>>

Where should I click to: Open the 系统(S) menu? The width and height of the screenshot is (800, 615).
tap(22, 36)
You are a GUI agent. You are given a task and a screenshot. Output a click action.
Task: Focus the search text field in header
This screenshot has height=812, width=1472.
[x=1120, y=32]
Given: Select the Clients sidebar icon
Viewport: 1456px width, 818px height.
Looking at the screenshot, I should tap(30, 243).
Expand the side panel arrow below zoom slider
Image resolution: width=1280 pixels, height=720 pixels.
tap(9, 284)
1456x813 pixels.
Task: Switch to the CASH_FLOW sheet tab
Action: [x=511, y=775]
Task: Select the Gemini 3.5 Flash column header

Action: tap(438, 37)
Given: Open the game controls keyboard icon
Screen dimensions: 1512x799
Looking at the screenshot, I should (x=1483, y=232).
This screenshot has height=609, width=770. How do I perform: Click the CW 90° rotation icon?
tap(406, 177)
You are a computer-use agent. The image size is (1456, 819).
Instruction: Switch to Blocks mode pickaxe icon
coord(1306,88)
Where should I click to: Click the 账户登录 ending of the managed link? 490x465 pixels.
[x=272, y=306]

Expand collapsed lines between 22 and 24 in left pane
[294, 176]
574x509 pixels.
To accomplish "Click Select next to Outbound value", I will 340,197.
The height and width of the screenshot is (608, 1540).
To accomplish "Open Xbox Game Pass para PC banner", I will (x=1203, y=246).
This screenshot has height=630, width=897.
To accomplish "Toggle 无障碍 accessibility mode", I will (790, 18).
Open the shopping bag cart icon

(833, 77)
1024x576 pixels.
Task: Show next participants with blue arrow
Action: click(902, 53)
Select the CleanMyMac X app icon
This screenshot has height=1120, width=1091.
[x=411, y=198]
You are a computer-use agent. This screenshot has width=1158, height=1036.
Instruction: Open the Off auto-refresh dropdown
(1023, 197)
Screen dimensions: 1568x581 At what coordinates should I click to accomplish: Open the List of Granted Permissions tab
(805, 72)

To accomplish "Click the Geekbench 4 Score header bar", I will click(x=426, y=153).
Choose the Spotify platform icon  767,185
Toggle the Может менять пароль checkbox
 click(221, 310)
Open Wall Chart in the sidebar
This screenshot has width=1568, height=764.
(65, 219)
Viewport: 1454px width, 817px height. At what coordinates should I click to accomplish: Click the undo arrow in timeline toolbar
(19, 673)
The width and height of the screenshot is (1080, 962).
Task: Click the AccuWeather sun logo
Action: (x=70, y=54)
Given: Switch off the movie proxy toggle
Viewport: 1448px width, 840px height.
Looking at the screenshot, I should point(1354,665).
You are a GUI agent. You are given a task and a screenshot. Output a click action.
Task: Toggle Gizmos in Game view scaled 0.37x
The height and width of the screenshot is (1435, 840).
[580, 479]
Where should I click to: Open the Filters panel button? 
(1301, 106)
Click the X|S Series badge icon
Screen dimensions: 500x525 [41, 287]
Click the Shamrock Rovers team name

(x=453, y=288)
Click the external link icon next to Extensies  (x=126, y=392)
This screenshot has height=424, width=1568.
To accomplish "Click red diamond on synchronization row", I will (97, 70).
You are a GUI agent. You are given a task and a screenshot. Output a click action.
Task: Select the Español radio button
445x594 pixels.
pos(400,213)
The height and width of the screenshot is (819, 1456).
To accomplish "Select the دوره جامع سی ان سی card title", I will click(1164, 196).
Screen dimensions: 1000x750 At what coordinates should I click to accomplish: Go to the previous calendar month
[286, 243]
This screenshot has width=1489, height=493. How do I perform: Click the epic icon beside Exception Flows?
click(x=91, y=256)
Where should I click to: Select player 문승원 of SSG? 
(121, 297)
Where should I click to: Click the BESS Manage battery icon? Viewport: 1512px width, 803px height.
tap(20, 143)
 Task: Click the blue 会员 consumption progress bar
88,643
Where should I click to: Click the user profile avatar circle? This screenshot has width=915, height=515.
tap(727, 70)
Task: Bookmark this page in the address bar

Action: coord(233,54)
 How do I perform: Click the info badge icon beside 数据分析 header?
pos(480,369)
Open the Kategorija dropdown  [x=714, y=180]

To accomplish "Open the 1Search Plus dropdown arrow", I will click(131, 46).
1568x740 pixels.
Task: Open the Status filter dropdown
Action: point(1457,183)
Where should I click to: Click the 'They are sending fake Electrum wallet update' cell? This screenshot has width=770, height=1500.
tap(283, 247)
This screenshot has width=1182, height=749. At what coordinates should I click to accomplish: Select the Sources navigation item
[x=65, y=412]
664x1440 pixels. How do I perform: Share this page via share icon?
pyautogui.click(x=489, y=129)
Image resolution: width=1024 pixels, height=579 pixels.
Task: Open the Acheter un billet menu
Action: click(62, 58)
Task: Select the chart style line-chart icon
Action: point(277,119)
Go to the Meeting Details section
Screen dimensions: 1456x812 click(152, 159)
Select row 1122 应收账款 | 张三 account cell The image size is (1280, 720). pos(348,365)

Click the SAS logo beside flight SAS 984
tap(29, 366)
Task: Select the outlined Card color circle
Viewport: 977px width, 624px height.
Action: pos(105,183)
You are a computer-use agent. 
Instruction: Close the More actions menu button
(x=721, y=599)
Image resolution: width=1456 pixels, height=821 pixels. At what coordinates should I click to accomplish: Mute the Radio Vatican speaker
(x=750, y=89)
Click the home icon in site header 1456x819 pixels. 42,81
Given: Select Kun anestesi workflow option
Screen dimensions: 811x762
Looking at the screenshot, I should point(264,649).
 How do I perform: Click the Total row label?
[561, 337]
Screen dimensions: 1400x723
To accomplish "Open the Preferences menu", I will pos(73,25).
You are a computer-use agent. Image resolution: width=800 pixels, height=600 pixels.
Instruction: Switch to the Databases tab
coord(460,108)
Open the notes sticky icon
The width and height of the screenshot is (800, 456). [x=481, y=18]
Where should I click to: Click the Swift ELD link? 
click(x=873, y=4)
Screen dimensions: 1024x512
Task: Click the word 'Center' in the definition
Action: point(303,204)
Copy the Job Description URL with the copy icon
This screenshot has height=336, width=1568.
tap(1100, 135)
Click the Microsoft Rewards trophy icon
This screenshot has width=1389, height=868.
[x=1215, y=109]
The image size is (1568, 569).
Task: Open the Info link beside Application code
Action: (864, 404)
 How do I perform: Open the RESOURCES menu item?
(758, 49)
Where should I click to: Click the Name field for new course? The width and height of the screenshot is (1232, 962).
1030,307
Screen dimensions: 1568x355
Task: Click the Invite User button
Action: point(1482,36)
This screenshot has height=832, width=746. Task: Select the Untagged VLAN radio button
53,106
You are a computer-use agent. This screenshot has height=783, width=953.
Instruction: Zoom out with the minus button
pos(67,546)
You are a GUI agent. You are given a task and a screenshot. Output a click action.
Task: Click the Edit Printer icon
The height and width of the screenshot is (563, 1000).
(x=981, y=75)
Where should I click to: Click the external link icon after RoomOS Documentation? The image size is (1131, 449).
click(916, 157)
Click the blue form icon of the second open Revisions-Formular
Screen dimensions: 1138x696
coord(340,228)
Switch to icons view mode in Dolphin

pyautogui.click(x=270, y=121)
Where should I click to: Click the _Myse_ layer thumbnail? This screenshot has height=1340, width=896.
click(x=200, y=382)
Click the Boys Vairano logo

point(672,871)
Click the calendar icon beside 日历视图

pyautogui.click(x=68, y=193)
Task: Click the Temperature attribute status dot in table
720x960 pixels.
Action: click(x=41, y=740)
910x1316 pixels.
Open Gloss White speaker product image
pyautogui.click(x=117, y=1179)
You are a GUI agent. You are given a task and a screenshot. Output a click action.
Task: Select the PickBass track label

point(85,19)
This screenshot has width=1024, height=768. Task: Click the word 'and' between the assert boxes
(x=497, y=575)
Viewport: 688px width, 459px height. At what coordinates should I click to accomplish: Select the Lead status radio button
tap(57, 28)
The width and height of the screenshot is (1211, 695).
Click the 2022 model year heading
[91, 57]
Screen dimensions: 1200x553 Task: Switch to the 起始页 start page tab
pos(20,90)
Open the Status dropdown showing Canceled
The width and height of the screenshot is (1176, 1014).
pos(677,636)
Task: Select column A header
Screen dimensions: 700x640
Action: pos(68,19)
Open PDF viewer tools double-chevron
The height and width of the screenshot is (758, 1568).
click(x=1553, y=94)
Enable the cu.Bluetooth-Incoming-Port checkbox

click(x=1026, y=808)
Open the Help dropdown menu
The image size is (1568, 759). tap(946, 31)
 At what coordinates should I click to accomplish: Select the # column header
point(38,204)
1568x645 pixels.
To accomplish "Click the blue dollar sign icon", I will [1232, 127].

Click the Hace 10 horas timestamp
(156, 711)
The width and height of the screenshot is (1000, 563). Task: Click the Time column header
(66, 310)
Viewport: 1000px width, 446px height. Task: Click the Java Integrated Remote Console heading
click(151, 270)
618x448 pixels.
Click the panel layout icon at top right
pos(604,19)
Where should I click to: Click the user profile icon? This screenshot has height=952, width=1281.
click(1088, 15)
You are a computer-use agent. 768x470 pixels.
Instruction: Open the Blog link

<<

◆ OBJECTIVE:
Rewrite the rows from the line with "The height and width of the screenshot is (819, 1456)." up to and including the line with "[x=65, y=412]", replacing "Where should I click to" with "Where do I click to" and leaving everything else unchanged.

◆ COMPLETED EXERCISE:
The height and width of the screenshot is (819, 1456).
To accomplish "Select the دوره جامع سی ان سی card title", I will click(1164, 196).
Screen dimensions: 1000x750 At what coordinates should I click to accomplish: Go to the previous calendar month
[286, 243]
This screenshot has width=1489, height=493. How do I perform: Click the epic icon beside Exception Flows?
click(x=91, y=256)
Where do I click to: Select player 문승원 of SSG? 
(121, 297)
Where do I click to: Click the BESS Manage battery icon? Viewport: 1512px width, 803px height.
tap(20, 143)
 Task: Click the blue 会员 consumption progress bar
88,643
Where do I click to: Click the user profile avatar circle? This screenshot has width=915, height=515.
tap(727, 70)
Task: Bookmark this page in the address bar

Action: coord(233,54)
 How do I perform: Click the info badge icon beside 数据分析 header?
pos(480,369)
Open the Kategorija dropdown  [x=714, y=180]

To accomplish "Open the 1Search Plus dropdown arrow", I will click(131, 46).
1568x740 pixels.
Task: Open the Status filter dropdown
Action: point(1457,183)
Where do I click to: Click the 'They are sending fake Electrum wallet update' cell? This screenshot has width=770, height=1500.
tap(283, 247)
This screenshot has width=1182, height=749. At what coordinates should I click to accomplish: Select the Sources navigation item
[x=65, y=412]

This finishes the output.